● **EXCERTO DO DOCUMENTO**:
—————

Faz falta em Portugal a escola pública projectada por Abril!

Pedro Fernandes

Em 1976, a Constituição da República Portuguesa garantiu a todos – no seu artigo 74.º – o direito a uma escola pública, democrática, gratuita e de qualidade. Volvidos quase 50 anos, esse direito está hoje mais distante, fruto de políticas marcadas pela elitização e desresponsabilização do Estado.

Partindo das suas experiências pessoais, três jovens traçaram ao Avante! o cenário em que se encontra, nos dias de hoje, o ensino público básico e secundário.

A educação está longe de ser democrática e as oportunidades iguais para todos

O panorama pintado pelos três jovens com quem o Avante! conversou – Inês, Guilherme e Pedro – não é o mais positivo. Realça-se, em primeiro lugar, as inúmeras dificuldades materiais que se colocam entre os estudantes e as suas justas ambições a garantir um futuro melhor – e que não afectam todos da mesma forma.

De Norte a Sul, os problemas são idênticos. Chove em salas de aula, o frio rouba a atenção de muitos no Inverno e o calor faz o mesmo durante o Verão. Quando não é o frio, que obriga a que os alunos levem mantas para a escola, é o espaço que não chega para todos. E quando não é a falta de lugares na sala de aula, que obriga a que alguns se tenham de sentar no chão ou a assistir a aulas de pé, é a falta de um pavilhão que não permite a realização de aulas de Educação Física nas condições em que estas se deveriam realizar.

E não é tudo: quando o problema não é a falta de pavilhão ou as suas condições, é a falta de professores que não garante que muitos aprendam Matemática ou Português desde o início do período ou do semestre. Mas mesmo quando não é a falta de professores a fazer com que um estudante realize um exame nacional em condições desfavoráveis, são as condições financeiras das famílias a impedi-lo de ter um livro de exercícios ou de frequentar explicações de uma ou outra matéria.

Superadas todas estas dificuldades para aceder ao Ensino Superior, o que não é para todos, é outro motivo qualquer a colocar-se como obstáculo: a propina, as dificuldades com o alojamento e tantas outras barreiras económicas. E a igualdade, onde fica?

A vida de um estudante numa escola pública portuguesa está, pois, muito longe de ser fácil. Como Inês, Guilherme e Pedro deixaram claro, não é o grau de dificuldade desta ou daquela disciplina que atormenta a generalidade dos estudantes. É, sim, o que se coloca pelo meio – entre o estudante e a possibilidade de assistir a uma aula ou realizar um exame, livre de outras preocupações e dificuldades.


Lusa

Os jovens não querem saber?

—————

● **LISTA DE DADOS**:
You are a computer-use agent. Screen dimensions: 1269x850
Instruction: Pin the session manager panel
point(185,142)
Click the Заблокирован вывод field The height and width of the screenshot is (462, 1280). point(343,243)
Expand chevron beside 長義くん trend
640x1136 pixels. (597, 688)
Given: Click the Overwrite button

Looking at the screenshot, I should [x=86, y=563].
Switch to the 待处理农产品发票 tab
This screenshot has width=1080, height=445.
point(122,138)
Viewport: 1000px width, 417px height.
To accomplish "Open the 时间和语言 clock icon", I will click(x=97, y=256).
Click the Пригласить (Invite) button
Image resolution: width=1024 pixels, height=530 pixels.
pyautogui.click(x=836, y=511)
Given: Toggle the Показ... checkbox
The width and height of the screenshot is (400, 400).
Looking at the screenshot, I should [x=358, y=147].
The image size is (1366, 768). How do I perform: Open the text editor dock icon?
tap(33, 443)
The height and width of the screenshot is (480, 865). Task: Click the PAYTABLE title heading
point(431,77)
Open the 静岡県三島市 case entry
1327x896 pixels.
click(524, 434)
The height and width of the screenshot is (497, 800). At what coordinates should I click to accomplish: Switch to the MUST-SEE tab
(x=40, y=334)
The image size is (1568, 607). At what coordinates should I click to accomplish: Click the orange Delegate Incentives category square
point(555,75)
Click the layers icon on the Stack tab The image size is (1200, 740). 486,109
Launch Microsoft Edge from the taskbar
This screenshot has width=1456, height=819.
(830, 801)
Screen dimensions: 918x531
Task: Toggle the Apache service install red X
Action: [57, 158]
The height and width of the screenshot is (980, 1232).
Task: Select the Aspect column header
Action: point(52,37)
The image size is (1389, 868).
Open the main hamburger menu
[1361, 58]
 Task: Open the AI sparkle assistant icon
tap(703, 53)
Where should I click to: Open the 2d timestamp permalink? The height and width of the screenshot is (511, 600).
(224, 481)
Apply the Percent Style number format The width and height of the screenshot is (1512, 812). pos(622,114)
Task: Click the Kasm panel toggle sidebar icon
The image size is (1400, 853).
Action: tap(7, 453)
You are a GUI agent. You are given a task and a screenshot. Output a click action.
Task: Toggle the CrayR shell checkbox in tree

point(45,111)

—————

● **ENUNCIADO A**:
Segundo o texto sobre a escola pública, em que ano e em que artigo a Constituição da República Portuguesa garantiu o direito a uma escola pública, democrática, gratuita e de qualidade?
● **ENUNCIADO B**:
Extraia do texto sobre a escola pública o trecho que vai de "Pedro Fernandes" a "desresponsabilização do Estado.", sem qualquer alteração.

● **RESPOSTA FINAL A**:
Em 1976, no artigo 74.º.

● **RESPOSTA FINAL B**:
Pedro Fernandes

Em 1976, a Constituição da República Portuguesa garantiu a todos – no seu artigo 74.º – o direito a uma escola pública, democrática, gratuita e de qualidade. Volvidos quase 50 anos, esse direito está hoje mais distante, fruto de políticas marcadas pela elitização e desresponsabilização do Estado.